In the lateral high breakdown voltage MOSFET having the above-described structure, when a high voltage is applied to the second drain electrode 381 in an off state, a reverse voltage is applied to a junction between the N−-type extended drain region 330 and the P−-type substrate 310, and a depletion layer expands two-dimensionally in the longitudinal direction and the lateral direction in the N−-type extended drain region 330. As a result, the N−-type extended drain region 330 is completely depleted, and equipotential lines of the drain voltage are uniformly distributed in the N−-type extended drain region 330.
In a high temperature and high humidity atmosphere, movable ions indicated as anions 344 and cations 355 in FIG. 13 are accumulated at an interface of the sealing resin 333 with the passivation film 390. When the movable ions influence the N−-type extended drain region 330, the above-mentioned distribution of the equipotential lines of the drain voltage tend to be distorted to cause a local concentration of electric field, resulting in reduction in the drain breakdown voltage. In the above-described lateral high breakdown MOSFET including the electrodes of the two-layer structure, the N−-type extended drain region 330 is unlikely to be influenced by the movable ions accumulated at the interface between the passivation film 390 and the sealing resin 333 owing to the above-mentioned narrowed gap between the source electrode and the drain electrode.
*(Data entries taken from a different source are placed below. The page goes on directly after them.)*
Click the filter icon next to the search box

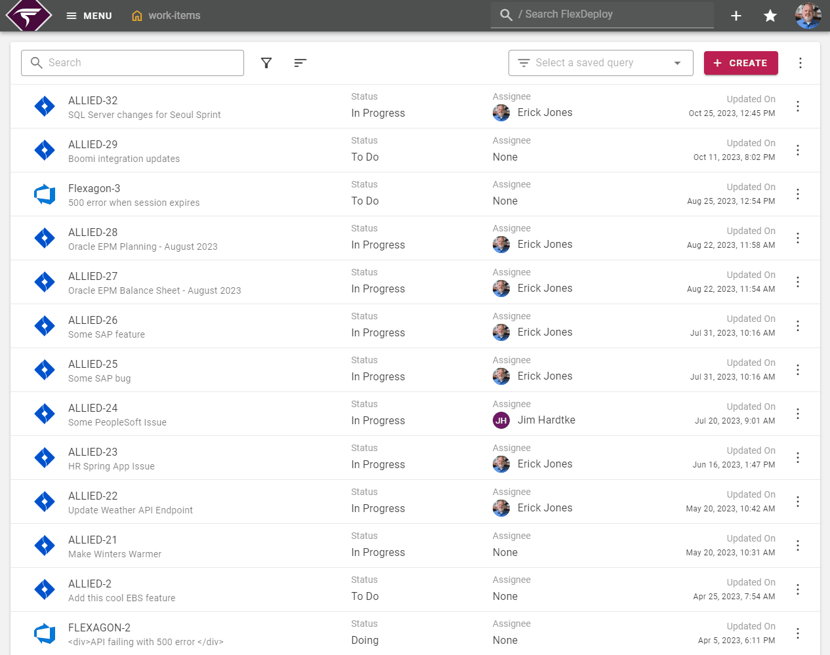(266, 63)
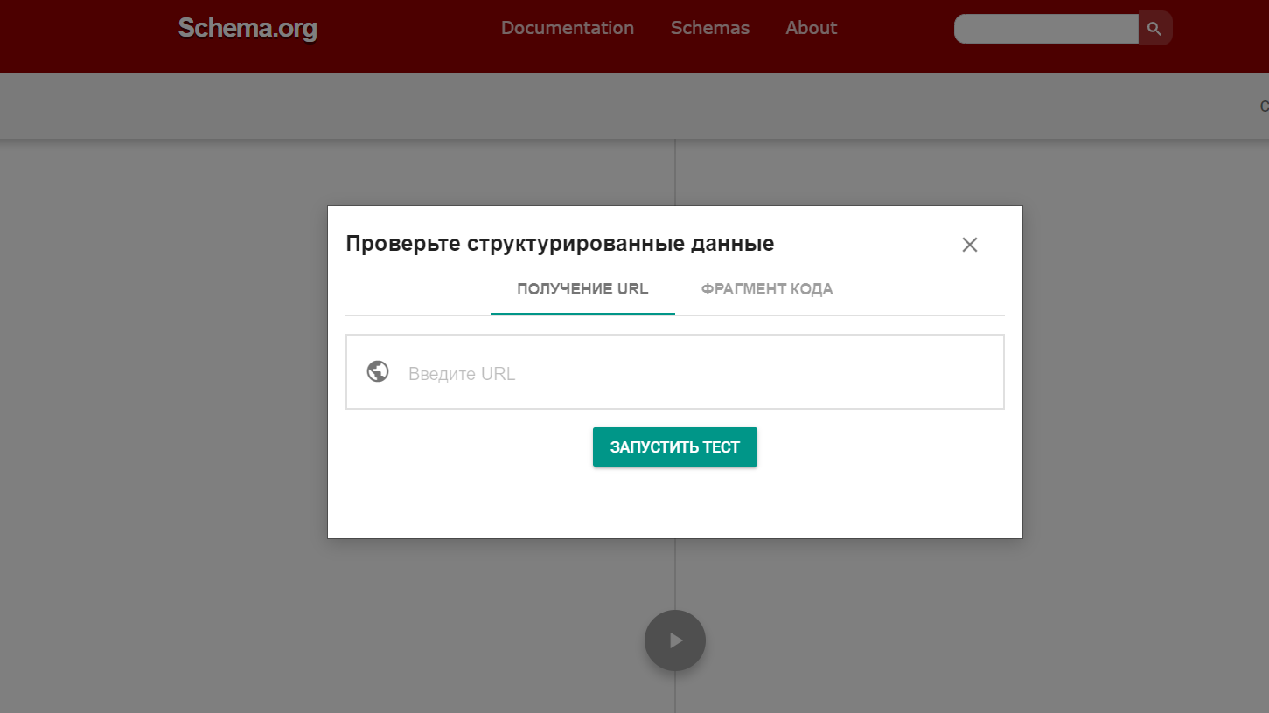Click empty white area below ЗАПУСТИТЬ ТЕСТ

674,507
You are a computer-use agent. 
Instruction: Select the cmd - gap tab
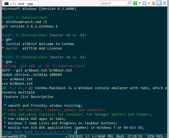[20, 4]
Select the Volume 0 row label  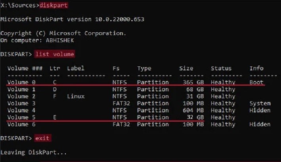pyautogui.click(x=21, y=82)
Therefore, the reduction in the drain breakdown voltage can be suppressed.
However, the production of the above-described lateral MOSFET including the electrodes of the two-layer structure requires a plurality of additional steps in addition to the general steps for producing a lateral MOSFET as follows: (i) the step of forming the second inter-layer film 361, (ii) the step of forming a contact hole by etching the second inter-layer film 361; (iii) the step of forming the second source electrode 371 and the second drain electrode 381, and (iv) the step of processing the second source electrode 371 and the second drain electrode 381. For the processing in steps (ii) and (iv), at least two additional photomasks are required. As can be seen from this, the lateral MOSFET including the electrodes of the two-layer structure has the problems of the complex production process and being highly costly. In addition, the two-layer structure of the electrodes is against the miniaturization of devices, which is being promoted in the field of power MOSFETs as in the other fields.